* [ACTIVITY]: Please repeat only the stretch of records running from the first line through the line that contains "Task: Switch to the line chart style".

* [DATA FOR THIS TASK]:

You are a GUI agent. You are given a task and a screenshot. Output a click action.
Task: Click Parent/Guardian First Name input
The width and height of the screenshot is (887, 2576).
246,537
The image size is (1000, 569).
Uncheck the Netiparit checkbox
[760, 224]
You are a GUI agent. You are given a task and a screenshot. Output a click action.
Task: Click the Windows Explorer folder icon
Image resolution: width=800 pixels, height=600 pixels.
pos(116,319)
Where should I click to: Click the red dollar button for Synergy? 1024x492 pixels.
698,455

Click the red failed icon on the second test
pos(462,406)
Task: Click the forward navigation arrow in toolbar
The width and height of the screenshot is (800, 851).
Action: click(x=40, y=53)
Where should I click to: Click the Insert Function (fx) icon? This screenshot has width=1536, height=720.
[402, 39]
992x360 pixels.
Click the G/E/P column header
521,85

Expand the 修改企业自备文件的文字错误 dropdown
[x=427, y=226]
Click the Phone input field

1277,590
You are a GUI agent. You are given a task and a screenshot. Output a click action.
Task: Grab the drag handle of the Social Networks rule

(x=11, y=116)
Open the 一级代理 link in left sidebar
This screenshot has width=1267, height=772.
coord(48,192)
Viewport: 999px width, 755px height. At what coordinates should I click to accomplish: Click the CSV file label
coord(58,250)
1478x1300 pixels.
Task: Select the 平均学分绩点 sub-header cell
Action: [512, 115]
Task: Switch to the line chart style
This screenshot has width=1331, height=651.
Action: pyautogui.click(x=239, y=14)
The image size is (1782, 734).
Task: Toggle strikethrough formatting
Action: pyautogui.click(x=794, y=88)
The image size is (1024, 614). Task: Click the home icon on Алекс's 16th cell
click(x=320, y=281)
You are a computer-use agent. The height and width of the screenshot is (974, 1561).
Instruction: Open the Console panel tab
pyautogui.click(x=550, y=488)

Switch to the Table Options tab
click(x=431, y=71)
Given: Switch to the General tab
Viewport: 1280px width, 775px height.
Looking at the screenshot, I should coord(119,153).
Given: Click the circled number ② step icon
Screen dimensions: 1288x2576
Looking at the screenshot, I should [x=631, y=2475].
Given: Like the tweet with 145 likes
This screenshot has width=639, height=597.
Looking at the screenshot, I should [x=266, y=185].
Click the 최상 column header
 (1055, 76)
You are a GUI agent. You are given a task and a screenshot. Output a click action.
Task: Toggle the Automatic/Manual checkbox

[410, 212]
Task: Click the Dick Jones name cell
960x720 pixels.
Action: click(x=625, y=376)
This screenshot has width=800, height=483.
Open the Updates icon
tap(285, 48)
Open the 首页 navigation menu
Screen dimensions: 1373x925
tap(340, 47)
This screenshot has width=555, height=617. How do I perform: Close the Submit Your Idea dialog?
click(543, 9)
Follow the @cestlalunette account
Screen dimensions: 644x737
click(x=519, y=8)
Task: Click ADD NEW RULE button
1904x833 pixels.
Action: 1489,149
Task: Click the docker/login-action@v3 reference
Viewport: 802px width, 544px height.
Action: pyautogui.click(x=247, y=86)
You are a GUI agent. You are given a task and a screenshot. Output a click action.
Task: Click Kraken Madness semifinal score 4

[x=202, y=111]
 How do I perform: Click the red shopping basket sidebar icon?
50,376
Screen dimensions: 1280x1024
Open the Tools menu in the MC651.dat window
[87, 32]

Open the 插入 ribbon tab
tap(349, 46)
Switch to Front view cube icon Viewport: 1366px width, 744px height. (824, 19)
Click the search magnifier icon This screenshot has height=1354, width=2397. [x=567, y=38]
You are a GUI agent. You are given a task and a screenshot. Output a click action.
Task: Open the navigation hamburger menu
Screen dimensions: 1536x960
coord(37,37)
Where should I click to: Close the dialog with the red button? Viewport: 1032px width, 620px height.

* [FINAL ANSWER]:
You are a GUI agent. You are given a task and a screenshot. Output a click action.
Task: Click Parent/Guardian First Name input
The width and height of the screenshot is (887, 2576).
246,537
The image size is (1000, 569).
Uncheck the Netiparit checkbox
[760, 224]
You are a GUI agent. You are given a task and a screenshot. Output a click action.
Task: Click the Windows Explorer folder icon
Image resolution: width=800 pixels, height=600 pixels.
pos(116,319)
Where should I click to: Click the red dollar button for Synergy? 1024x492 pixels.
698,455

Click the red failed icon on the second test
pos(462,406)
Task: Click the forward navigation arrow in toolbar
The width and height of the screenshot is (800, 851).
Action: click(x=40, y=53)
Where should I click to: Click the Insert Function (fx) icon? This screenshot has width=1536, height=720.
[402, 39]
992x360 pixels.
Click the G/E/P column header
521,85

Expand the 修改企业自备文件的文字错误 dropdown
[x=427, y=226]
Click the Phone input field

1277,590
You are a GUI agent. You are given a task and a screenshot. Output a click action.
Task: Grab the drag handle of the Social Networks rule

(x=11, y=116)
Open the 一级代理 link in left sidebar
This screenshot has width=1267, height=772.
coord(48,192)
Viewport: 999px width, 755px height. At what coordinates should I click to accomplish: Click the CSV file label
coord(58,250)
1478x1300 pixels.
Task: Select the 平均学分绩点 sub-header cell
Action: [512, 115]
Task: Switch to the line chart style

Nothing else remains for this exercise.